Douglas McKee: C tips for economists

Home -> C tips

C tips for economists

CAVEAT: I am a Unix/Linux guy and have done very little programming under Windows. A lot of what I say below will still apply if you want to program in C on a Windows machine, but some of it won't. If you want to be able to run your code on a remote server or cluster (and you probably will), it's worth investing in learning how to program in a Unix/Linux environment. That said, I've heard that the Microsoft Visual C++ compiler and development environment are OK if you're happy just running programs on your own computer.

Why use C?

The main reason I use C is that it's a great language for writing very fast programs. It's also a small enough language that you can fit the whole thing in your brain and don't have to spend a lot of time combing through manuals. C is also a general purpose language and you might find it useful for doing non-scientific programming one day.

What about C++?

I might recommend learning C++ if you don't already know C, but the learning curve will be a bit steeper. At the end of the day, your code might be a little cleaner and it might be a little faster to write and debug, but you might also pay a performance penalty.

What about Fortran?

And if the only kind of programming you will ever do is scientific programming, I might recommend learning Fortran, even though the numerical libraries available for C have pretty much caught up to the Fortran ones. Modern variants (e.g., Fortran95) are quite nice (from what I've heard) and they've got some interesting support for exploiting multiple cpu systems. What I DON'T recommend is writing new code in Fortran77-- that language belongs in a museum.

Buy the book.

If you haven't already, buy yourself a copy of The C Programming Language by Brian Kernighan and Dennis Ritchie. If you buy it used, make sure and get the second edition as it describes ANSI C. This is the standard reference and it's remarkably concise and well-written.

Learn your compiler.

First, use the best compiler you can on a given machine. The Intel compilers are very good on both Intel and AMD hardware. Intel gives there compilers away free for non-commercial use, but unfortunately, academic use doesn't count. They do discount heavily for academics and even more for students. If you've got the money, Pathscale also makes very good C and Fortran compilers for Linux. I think it's worth at least skimming the compiler manual and getting an idea of what things you might try to speed up your code. Finally, keep your code portable. Pretty often, I run the same code on several architectures and use lots of different compilers. It sure is easier when the code is portable.

Exploit parallelism.

If you just can't get your program to run fast enough on a single computer, there are often some basic ways to parallelize it and run it on a cluster. For example, suppose you're using a derivative-based optimizer and you have K parameters. Usually computing a derivative requires at least K+1 evaluations of the objective function. And you'll need 2K if you want more accurate derivatives. These evals can be run in parallel. If your objective function isn't smooth enough for a derivative-based algorithm, I've had good luck with the APPSpack parallel optimizer.
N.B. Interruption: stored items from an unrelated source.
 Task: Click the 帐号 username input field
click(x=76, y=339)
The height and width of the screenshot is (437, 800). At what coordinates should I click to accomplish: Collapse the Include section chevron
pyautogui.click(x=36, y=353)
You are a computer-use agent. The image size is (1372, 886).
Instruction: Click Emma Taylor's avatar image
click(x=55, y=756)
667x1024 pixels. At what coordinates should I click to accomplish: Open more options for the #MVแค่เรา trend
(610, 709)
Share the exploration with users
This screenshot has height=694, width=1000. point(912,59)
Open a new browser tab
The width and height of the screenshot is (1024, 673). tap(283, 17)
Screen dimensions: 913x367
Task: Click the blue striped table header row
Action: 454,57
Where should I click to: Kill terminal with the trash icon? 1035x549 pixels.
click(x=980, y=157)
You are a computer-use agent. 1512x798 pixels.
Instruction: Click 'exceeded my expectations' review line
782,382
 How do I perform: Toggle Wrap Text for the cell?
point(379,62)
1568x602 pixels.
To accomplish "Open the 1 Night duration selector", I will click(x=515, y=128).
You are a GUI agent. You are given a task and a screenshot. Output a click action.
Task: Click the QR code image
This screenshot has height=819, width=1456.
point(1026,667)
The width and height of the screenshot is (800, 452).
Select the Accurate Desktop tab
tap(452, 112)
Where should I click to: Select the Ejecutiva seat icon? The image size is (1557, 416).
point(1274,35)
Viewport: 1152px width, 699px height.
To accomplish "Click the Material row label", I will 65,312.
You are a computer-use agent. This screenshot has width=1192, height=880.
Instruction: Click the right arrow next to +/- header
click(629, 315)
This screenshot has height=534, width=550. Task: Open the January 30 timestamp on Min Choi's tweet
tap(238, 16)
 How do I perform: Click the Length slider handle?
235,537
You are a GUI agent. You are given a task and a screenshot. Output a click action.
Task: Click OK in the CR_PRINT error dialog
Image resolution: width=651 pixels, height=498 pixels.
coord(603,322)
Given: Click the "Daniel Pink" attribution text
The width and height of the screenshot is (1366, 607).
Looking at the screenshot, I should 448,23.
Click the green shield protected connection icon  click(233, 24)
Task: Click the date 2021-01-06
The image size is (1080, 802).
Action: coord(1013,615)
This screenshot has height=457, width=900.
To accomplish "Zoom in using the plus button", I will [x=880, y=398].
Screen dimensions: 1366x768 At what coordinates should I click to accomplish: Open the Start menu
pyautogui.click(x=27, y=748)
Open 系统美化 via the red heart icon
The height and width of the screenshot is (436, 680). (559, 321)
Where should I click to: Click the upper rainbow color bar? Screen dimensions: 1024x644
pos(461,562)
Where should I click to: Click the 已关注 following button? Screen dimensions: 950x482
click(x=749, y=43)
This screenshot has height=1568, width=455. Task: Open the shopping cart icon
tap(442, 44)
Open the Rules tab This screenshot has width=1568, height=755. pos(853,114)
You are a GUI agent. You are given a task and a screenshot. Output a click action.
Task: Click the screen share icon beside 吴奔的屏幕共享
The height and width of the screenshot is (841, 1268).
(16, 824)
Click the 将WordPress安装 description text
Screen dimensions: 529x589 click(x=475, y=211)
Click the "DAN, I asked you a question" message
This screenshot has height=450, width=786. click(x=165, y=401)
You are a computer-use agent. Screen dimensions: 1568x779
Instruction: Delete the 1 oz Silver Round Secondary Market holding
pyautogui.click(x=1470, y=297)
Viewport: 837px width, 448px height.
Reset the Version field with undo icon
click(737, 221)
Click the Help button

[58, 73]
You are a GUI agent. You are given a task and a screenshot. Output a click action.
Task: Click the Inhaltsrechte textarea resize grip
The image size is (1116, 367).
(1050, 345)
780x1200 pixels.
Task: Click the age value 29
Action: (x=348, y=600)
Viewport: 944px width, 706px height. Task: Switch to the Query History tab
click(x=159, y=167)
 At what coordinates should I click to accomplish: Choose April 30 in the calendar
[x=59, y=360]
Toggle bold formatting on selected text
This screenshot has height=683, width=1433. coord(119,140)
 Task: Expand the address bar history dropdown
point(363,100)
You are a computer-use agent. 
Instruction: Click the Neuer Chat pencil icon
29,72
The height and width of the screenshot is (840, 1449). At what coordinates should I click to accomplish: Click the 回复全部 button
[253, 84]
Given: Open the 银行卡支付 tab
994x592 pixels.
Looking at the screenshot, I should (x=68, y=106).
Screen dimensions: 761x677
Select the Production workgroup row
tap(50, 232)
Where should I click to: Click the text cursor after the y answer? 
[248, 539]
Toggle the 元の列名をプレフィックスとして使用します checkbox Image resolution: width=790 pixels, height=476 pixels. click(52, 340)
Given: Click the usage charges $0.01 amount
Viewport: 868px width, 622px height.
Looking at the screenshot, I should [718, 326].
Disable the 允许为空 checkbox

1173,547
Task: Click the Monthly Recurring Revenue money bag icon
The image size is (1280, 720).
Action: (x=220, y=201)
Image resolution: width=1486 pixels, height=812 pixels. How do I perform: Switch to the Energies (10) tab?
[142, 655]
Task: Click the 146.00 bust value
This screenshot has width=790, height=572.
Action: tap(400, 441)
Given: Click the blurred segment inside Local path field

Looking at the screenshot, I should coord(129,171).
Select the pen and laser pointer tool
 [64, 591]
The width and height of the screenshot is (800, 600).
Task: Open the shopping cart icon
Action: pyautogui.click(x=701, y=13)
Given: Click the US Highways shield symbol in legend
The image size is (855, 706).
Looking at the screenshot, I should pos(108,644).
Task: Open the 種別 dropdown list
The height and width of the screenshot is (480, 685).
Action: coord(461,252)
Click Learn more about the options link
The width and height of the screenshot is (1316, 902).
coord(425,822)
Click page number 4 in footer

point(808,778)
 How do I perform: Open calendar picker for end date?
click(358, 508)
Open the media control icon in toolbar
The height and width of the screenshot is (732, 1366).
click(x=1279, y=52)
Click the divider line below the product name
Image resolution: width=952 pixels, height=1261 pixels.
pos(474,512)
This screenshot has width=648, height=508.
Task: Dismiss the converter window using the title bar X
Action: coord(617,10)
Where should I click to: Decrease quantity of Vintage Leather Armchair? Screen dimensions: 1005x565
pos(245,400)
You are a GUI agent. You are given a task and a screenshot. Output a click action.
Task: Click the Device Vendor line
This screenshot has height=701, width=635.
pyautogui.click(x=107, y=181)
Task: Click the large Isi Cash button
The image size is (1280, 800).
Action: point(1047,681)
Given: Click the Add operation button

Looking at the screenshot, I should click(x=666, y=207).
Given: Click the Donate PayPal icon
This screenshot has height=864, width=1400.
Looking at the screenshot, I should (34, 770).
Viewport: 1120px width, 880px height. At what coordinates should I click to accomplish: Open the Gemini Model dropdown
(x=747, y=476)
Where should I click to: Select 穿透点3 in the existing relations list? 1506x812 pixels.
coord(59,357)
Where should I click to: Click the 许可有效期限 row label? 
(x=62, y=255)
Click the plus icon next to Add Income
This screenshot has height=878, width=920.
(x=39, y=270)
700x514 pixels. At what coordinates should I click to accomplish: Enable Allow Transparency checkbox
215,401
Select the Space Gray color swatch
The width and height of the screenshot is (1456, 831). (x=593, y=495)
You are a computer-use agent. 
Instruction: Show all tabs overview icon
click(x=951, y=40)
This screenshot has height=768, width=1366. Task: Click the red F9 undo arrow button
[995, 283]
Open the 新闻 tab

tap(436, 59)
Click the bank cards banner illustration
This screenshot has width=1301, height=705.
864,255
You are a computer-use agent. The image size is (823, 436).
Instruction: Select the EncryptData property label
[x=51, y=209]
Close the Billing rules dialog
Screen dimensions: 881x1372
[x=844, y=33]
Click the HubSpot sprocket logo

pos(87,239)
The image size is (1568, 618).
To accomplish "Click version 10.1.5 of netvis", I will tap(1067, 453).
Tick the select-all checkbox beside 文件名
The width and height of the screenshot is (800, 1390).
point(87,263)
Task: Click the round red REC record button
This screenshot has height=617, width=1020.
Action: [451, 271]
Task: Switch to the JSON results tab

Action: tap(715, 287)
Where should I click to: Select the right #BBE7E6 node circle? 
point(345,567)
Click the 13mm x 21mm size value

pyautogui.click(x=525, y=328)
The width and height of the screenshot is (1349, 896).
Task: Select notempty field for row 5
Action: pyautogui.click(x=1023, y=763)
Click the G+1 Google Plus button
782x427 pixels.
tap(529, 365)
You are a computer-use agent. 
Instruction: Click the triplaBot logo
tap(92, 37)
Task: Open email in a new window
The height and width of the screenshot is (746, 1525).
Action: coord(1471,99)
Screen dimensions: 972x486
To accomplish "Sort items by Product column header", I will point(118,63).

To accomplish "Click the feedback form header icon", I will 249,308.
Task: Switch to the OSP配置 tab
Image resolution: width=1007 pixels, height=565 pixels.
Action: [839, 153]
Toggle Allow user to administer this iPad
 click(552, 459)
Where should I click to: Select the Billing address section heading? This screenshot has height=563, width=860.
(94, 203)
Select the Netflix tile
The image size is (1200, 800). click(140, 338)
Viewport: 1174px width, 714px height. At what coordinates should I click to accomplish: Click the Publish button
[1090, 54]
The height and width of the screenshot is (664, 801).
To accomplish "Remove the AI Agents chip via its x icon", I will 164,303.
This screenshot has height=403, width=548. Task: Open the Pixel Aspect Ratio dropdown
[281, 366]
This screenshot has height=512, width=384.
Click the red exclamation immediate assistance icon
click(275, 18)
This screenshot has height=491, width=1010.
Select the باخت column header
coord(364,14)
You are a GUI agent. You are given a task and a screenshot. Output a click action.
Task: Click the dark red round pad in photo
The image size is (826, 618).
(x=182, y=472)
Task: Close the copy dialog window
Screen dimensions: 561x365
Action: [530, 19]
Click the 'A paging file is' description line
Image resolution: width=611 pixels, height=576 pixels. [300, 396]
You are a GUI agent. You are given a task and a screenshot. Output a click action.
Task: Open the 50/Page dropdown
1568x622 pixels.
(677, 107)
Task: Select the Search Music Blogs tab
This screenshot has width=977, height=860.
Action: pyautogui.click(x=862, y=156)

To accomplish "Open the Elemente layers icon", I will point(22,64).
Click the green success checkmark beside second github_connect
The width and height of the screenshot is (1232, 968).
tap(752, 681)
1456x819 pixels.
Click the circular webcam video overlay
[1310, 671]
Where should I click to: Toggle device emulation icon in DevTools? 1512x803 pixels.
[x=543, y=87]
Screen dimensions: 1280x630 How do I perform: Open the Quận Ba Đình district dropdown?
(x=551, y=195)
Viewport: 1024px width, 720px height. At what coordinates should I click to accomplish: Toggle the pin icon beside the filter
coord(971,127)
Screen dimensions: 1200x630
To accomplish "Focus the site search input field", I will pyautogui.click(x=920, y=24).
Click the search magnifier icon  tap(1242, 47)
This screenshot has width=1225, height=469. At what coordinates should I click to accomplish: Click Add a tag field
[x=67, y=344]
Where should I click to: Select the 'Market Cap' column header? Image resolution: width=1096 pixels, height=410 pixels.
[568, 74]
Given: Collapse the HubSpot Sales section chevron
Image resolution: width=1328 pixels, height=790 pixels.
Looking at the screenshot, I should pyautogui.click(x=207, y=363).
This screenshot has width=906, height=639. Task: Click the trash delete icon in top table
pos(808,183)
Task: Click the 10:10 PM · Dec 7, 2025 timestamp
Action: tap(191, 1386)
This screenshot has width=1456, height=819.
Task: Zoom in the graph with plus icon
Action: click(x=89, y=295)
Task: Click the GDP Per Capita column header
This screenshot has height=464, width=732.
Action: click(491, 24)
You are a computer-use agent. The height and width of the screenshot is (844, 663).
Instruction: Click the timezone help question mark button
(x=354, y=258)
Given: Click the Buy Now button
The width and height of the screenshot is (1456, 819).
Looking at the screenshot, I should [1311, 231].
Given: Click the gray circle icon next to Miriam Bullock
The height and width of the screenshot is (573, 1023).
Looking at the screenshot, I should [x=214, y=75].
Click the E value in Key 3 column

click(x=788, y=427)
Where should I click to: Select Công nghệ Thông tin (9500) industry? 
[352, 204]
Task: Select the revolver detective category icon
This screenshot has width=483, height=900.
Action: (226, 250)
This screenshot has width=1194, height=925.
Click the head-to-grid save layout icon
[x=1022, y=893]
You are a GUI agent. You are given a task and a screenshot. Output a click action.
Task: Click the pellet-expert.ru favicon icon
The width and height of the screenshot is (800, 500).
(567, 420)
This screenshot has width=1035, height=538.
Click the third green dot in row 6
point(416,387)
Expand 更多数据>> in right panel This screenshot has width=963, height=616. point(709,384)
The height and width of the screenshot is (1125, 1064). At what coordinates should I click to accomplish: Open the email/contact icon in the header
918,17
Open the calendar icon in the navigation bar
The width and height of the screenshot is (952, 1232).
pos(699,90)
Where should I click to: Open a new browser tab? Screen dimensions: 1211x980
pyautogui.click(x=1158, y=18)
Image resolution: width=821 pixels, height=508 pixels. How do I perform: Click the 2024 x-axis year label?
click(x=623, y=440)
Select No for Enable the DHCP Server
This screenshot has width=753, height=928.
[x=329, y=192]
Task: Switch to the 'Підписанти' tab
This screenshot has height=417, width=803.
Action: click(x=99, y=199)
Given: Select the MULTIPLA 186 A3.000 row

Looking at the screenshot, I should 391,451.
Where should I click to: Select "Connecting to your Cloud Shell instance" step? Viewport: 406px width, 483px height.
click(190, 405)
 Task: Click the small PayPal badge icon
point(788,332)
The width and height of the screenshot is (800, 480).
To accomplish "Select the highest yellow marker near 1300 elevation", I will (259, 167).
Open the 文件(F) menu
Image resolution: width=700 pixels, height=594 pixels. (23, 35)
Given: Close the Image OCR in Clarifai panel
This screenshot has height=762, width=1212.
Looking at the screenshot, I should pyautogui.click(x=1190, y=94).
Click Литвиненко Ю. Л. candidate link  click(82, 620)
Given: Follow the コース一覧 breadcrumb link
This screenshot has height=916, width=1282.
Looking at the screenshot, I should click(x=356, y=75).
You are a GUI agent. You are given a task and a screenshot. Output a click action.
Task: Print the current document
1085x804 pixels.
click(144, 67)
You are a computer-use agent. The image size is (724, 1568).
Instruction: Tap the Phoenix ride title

Learn and use a good scientific library.

I like the GNU Scientific Library quite a bit. It's free, very well-documented, and has lots of very useful stuff including vectors, matrices, random numbers, and optimizers. It's way easier to use their stuff than to roll your own.

Use make.

If your program is more than a couple hundred lines, it almost always makes sense to divide it into multiple files. Make is a great tool for managing the compilation of your program (or programs). Ben Yoshino has written a nice tutorial for the uninitiated.

Use a debugger.

I still tend to put lots of print statements in my programs when I'm debugging them, but using an actual debugger can often get to the bottom of a problem much faster. gdb is simple and works great.

Use profiler.

Before you dive into optimizing your code, save yourself some time and use a profiler first. You may think you know what parts of your code are using up all the cpu time, but often, you'll be wrong. I'm kind of old school, so I use GNU gprof, and it does what I want. But I'm sure there's even better stuff out there.

Use a platform-specific math library.

This is very important if you do a lot of matrix math. The standard library interface for doing simple matrix and vector calculations is called BLAS and for more complex matrix manipulation, it's LAPACK. Intel sells a very fast library called MKL that implements BLAS and LAPACK (and more), and AMD has a similar math library called ACML. If you can't get ahold of either of these, there's a good free implementation called ATLAS. The GNU Scientific Library has a wrapper around BLAS so you can call it on GSL matrices and just link to whatever BLAS library is best for you.

Use integer arithmetic if possible.

It's much faster than working with doubles.

BAD:    int a = floor(x/((double) XGRIDSIZE))*XGRIDSIZE;
BETTER:   int a = (x/XGRIDSIZE) * XGRIDSIZE;

Pre-compute as much as possible.

Even something that doesn't seem like it would take much time to compute, can really add up if you're doing it 30 million times.

BAD:
inline int
choice_sector (int choice)
{
    if (choice==C_NW) {
        return 0;
    } else if (choice==C_W1PT || choice==C_W1FT || choice==C_W1OT || choice==C_W1) {
        return 1;
    } else if (choice==C_W2PT || choice==C_W2FT || choice==C_W2OT || choice==C_W2) {
        return 2;
    } else {
        return 3;
    }
}

BETTER:
int G_choice_sectors[] = {0,1,1,1,2,2,2,3,3,3,1,2,3};
#define choice_sector(c) (G_choice_sectors[(c)])

Don't use `pow()` to square or cube something.

It's way way faster to just multiply the number by itself. Save pow() for when you need non-integer powers.

BAD:
x2 = pow(x,2.0);
x3 = pow(x,3.0);

BETTER:
#define SQUARE(x) ((x)*(x))
#define CUBE(x) ((x)*(x)*(x))

x2 = SQUARE(x);
x3 = CUBE(x);